By 1765 he was established as a planter, with several small holdings on Hard Labor Creek of the Savannah, and three years later, with Patrick Calhoun and others, he voiced the needs of the backcountry in a petition for courts, schools, ministers of the gospel, and public roads. In 1770, he was named to lay out and keep in repair a road to his plantation, White Hall, six miles west of Ninety-Six. Here he lived with his wife, Eliza Tyler, of Virginia, by whom he had two sons and two daughters.

When the Revolution began, Williamson, a fine looking major of militia, was so influential in the backcountry and so sound a Patriot, that he was elected to the first provincial congress and was awarded a contract to supply the troops.
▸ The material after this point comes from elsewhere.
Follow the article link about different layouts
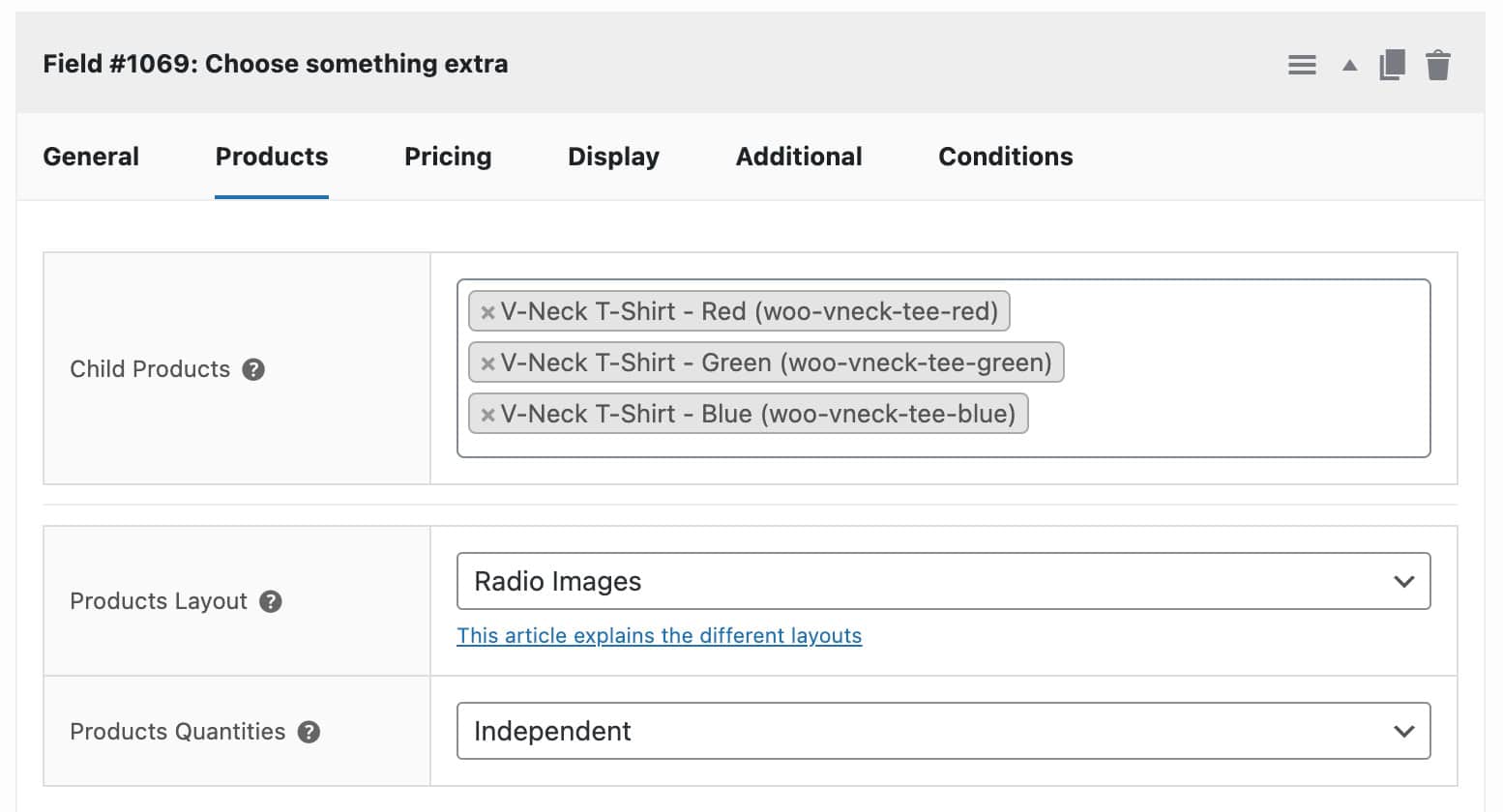 pyautogui.click(x=659, y=635)
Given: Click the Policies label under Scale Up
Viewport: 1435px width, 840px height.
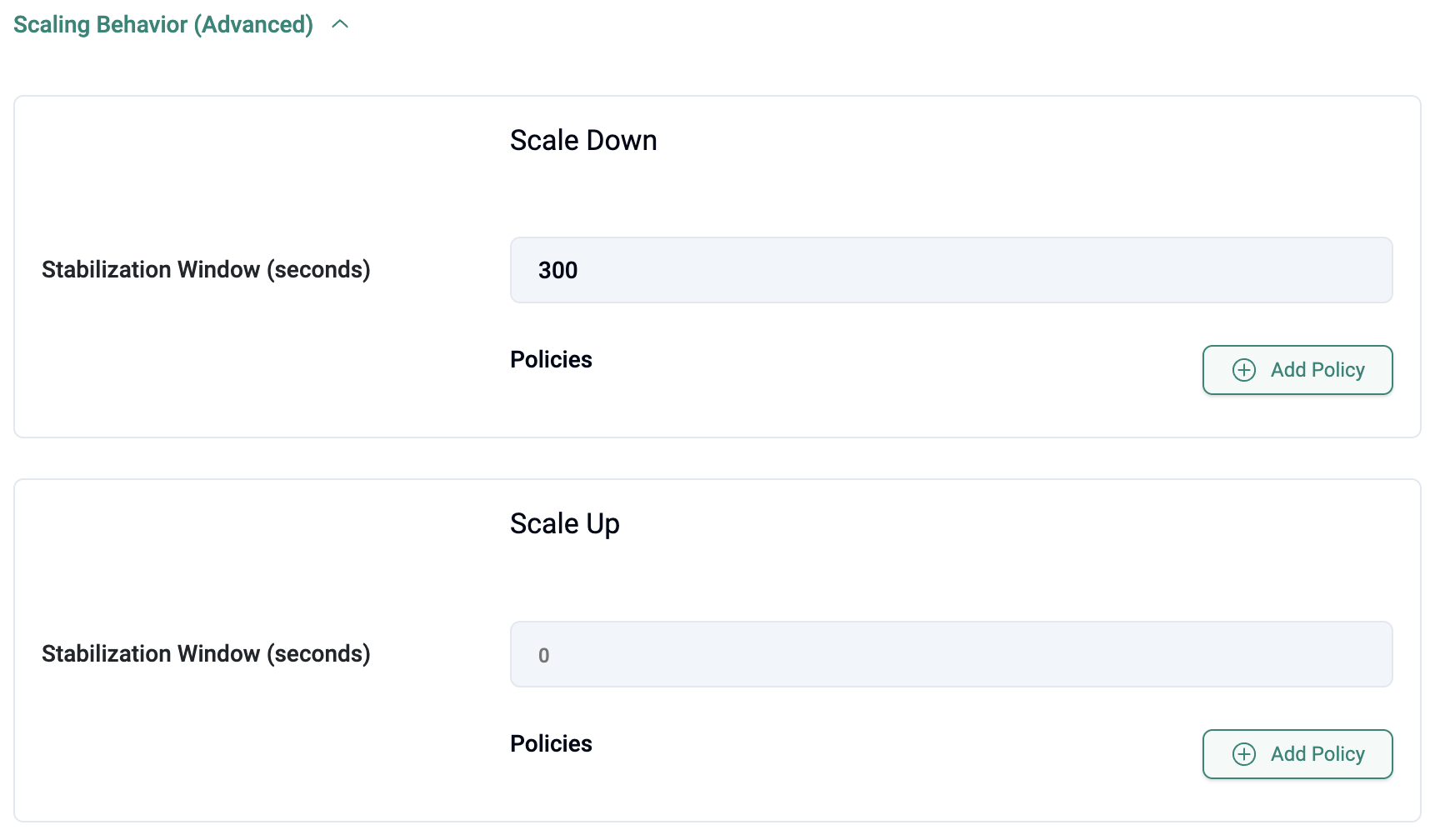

Appointed to enforce the Association in his district, he was summoned with the militia to support William Henry Drayton against the Loyalists, and for the capture of Robert Cunningham he received the thanks of the provincial congress. Besieged by the Loyalists in the Ninety-Six District, he signed the treaty with them on Nov. 2I, 1775, but was in the "Snow Campaign" of December which continued the civil war.

In 1776, he led the panic-stricken militia on his second Cherokee expedition, and when he was ambushed at Essenecca his horse was shot under him. Promoted to colonel, he commanded 2,000 South Carolina troops
in the devastating campaign which subdued the Cherokee. He received the unanimous thanks of the Assembly and on May 20, I777, signed the treaty which took from the Indians a large land cession. A popular officer, attentive to the comfort of his men, Williamson was promoted to brigadier-general in March of 1778 and commanded the South Carolina militia in Continental Army's Brig. Gen. Robert Howe's Florida expedition, sharing the blame for its failure.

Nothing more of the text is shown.